Which EUAs to monetise for ETS Innovation Fund, and when should the proceeds first be awarded?

***UPDATE 13 Sept 2016: MEPs have noticed Change Partnership’s idea — see below.***


Fredrick Federley, in his amendment 22, proposes using 150 M more EUA (EU Emissions Trading System Allowances) for ETS Innovation Fund than the 450 M EUA proposed by the European Commission. His extra EUAs would be ‘Phase’ 3 ETS allowances (i.e. related to reaching the 2020 target of a 20% cut in CO2 emissions) that have not been released to emitters so far.

He has support for this position from ZEP and Alstom, who called on the EC in their response to the March 2015 ETS Review public consultation, to “monetise free allowances from the NER non-allocated in 2020 and free allocations allocated to plants that will close before 2020”. He has Shell‘s support, too. Shell would like to create an ‘allowance pool’ that could contain allowances “from within the Market Stability Reserve (MSR) [and] the remaining [un-allocated] allowances at the end of each ETS phase”. These would be monetised “in tranches properly sized to maintain the necessary supply”. TVU says something similar. (See ‘When is the right time to monetise allowances’ for more)

But Eurelectric and four others from the electricity industry are opposed. They say, “in order not to undermine the Market Stability Reserve (and functioning of the ETS), it is important that the Innovation Fund (NER400) is fed by phase IV allowances, and that all unallocated allowances from phase III go directly to the MSR.” The CCSA, Alstom and IETA also eye up the “significant amount of funding returned to EU institutions as a result of successful NER300 applicants not taking projects through to delivery. This funding is readily available and would not further impact on the ETS market as allowances have already been monetised.”

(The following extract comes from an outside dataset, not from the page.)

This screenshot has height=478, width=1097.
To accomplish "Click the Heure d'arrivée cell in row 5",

Having your cake and eating it?

ZEP and Alstom also suggest “Without being monetised, allowances from the ETS could be used as collateral at an agreed carbon price.” Bellona explains the idea as follows “A ‘guarantee fund’ should be set up to guarantee targeted support for CCS in cases where the EUA price falls below a minimum threshold – a determined ‘strike price’ – and therefore the NER400 fails to deliver the necessary funding.” Scotland Europa and CCSA have a different name for the process: ‘backstopping’. The original promoter of the idea is the NGO Change Partnership, which did not make a contribution on the topic of NER400 to the public consultation, or if it did, it was not published.

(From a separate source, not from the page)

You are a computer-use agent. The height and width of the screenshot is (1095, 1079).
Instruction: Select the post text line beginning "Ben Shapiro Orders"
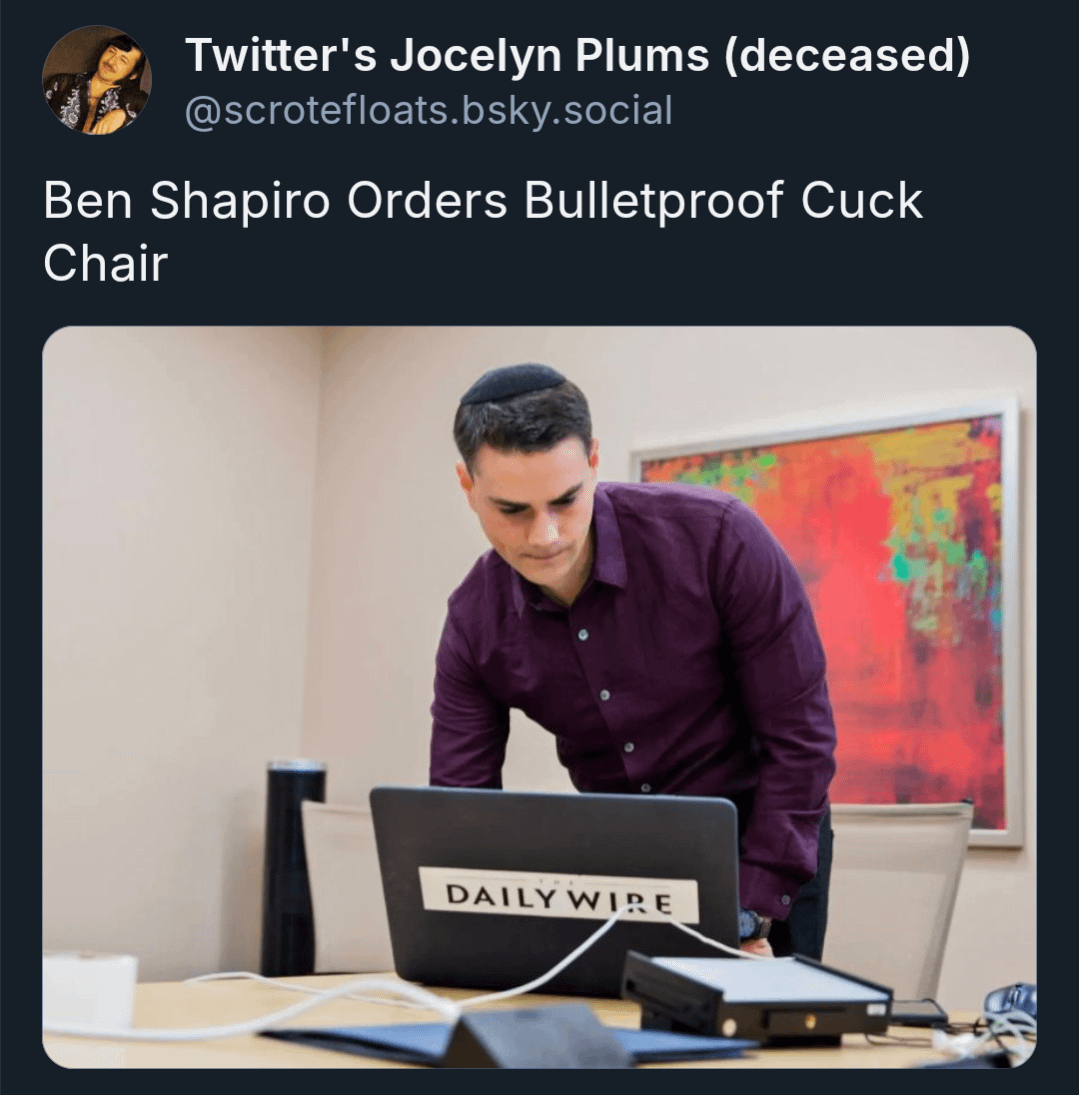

S&D MEPs in the Environment Committee of the European Parliament put forward an amendment supporting Change Partnership: “The leveraging can take the form of future contracts based on an anticipated CO2 price of 30 euros/t by 2030 and guaranteed/refundable by the ECB.” (409)

  1. NER400.com’s comment

    The approach carries some risk for the carbon market. If carbon prices are high and so is demand for EUAs, the mechanism will keep prices high. If carbon prices fall and the guarantee fund must be called upon, the effect of the guarantee fund will be to drive prices lower. It is a source of volatility. Many contributors call for a schedule published well in advance for when exactly allowances will be monetised (said by TVU & Shell above and see ‘When is the right time to monetise allowances’).

More NER300-like funding before 2022?

At the time that the public consultation was running, an agreement was being finalised between the EC, European Parliament and Member States on the MSR. The possibility of an early start to ETS Innovation Fund or of another round of NER300 using allowances from the MSR was felt quite keenly by the stakeholders. Indeed, the European Parliament’s proposed amendments in that regard were eye-catching (see article from March 2015).

Ocean Energy Europe called “on the Commission to take the necessary steps for the renewal, before 2020, of NER300 or a similar instrument that has the same focus and encompasses renewable energies.” ZEP, CCSA and IETA made the same request. ROAD (the Netherlands’s flagship CCS project) said, “The Innovation fund should start as soon as possible and not in 2021. In fact, some projects should already be operational in 2021.”

Their message was taken up by the UK, with DECC (the UK ministry responsible for NER300) calling on the EC to consider “an early start to the application and award process for a limited number of projects that might be up and running and ready to receive operational funding as soon as the first allowances are monetised in 2021.” Scotland Europa says the fund “should be open for application in 2017 to allow its release in 2018.”